What the task asks - Please output exactly the lines from the one containing "Click the chart range slider handle at bottom" through the last line of the records, both included.

Supplied data -
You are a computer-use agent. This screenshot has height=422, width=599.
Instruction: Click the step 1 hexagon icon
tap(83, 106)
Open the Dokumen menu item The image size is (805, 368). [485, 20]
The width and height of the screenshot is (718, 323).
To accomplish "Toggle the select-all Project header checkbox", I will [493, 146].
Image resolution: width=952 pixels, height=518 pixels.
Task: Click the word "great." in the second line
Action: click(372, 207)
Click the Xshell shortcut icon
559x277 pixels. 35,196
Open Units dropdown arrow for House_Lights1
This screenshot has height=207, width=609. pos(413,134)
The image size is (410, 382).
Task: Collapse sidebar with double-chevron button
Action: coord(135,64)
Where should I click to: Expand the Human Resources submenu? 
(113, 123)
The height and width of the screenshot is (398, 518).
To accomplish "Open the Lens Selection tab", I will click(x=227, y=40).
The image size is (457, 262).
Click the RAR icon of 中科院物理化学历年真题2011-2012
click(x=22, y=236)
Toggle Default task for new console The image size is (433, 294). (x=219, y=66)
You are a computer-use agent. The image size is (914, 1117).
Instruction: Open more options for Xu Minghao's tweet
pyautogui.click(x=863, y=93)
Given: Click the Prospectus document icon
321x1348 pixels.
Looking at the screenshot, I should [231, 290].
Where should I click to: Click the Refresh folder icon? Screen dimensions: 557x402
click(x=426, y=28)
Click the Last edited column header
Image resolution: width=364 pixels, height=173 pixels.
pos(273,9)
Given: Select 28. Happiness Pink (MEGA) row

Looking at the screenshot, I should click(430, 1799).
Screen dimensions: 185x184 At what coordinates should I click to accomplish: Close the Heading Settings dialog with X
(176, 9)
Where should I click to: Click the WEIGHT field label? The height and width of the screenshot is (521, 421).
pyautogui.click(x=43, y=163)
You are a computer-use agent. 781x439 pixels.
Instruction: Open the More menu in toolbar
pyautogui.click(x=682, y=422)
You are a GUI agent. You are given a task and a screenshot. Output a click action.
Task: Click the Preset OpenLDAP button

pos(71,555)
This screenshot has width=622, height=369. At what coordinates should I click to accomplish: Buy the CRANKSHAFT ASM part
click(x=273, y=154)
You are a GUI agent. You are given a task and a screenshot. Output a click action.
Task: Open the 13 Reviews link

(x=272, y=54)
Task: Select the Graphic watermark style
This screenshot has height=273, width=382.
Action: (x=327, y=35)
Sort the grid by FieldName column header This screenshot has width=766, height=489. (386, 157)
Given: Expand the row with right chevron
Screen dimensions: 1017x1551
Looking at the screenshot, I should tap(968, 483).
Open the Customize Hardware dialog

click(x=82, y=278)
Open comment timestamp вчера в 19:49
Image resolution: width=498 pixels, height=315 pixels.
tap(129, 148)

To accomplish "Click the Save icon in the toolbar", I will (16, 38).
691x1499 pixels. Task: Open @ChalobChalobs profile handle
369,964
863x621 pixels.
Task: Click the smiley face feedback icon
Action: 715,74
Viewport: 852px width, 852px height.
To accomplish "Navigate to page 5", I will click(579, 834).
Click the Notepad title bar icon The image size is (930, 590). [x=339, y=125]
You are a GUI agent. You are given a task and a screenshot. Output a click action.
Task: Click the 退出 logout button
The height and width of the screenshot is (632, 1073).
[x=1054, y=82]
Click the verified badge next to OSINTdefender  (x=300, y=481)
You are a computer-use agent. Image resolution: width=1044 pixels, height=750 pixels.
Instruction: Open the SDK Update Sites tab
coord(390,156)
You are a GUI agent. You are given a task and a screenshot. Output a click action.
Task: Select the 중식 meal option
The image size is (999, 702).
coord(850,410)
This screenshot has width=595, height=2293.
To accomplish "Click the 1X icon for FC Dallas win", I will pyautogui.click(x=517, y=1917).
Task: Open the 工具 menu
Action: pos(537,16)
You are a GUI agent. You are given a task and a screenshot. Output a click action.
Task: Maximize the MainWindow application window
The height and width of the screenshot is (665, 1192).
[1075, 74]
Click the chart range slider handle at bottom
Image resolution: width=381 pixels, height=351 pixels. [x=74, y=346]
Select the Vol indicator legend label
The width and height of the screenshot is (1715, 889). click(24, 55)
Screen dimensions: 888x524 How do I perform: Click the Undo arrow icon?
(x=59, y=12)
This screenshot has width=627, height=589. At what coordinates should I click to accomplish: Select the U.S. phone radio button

Result of this exercise -
Click the chart range slider handle at bottom
Image resolution: width=381 pixels, height=351 pixels. [x=74, y=346]
Select the Vol indicator legend label
The width and height of the screenshot is (1715, 889). click(24, 55)
Screen dimensions: 888x524 How do I perform: Click the Undo arrow icon?
(x=59, y=12)
This screenshot has width=627, height=589. At what coordinates should I click to accomplish: Select the U.S. phone radio button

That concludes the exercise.